[Given data Boundary: Start]

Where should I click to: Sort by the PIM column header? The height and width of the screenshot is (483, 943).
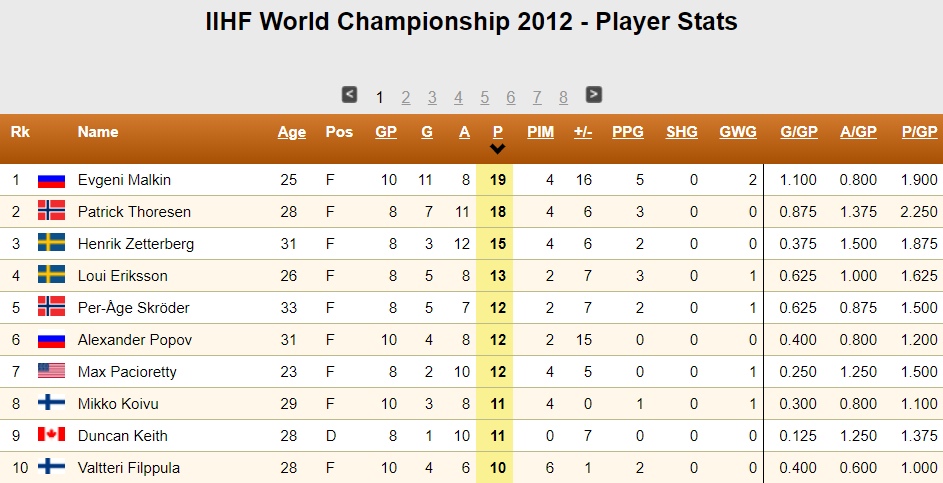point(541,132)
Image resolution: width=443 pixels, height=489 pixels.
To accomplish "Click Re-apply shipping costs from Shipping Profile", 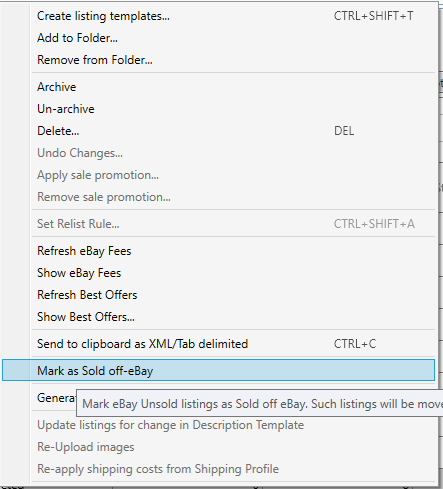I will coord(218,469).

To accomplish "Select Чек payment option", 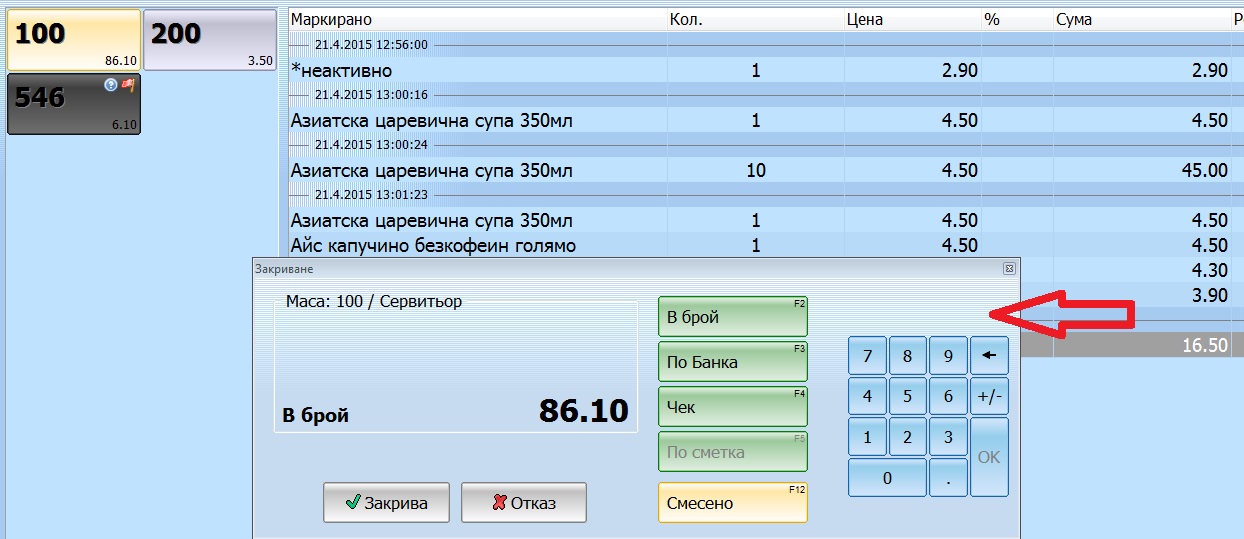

[Given data Boundary: End]

### The task:
Each line, from the beginning of the listing to the line bearing "Image resolution: width=443" inclusive, should be copied exactly; the pictures stay out.

### Solution to the problem:
Where should I click to: Sort by the PIM column header? The height and width of the screenshot is (483, 943).
point(541,132)
Image resolution: width=443 pixels, height=489 pixels.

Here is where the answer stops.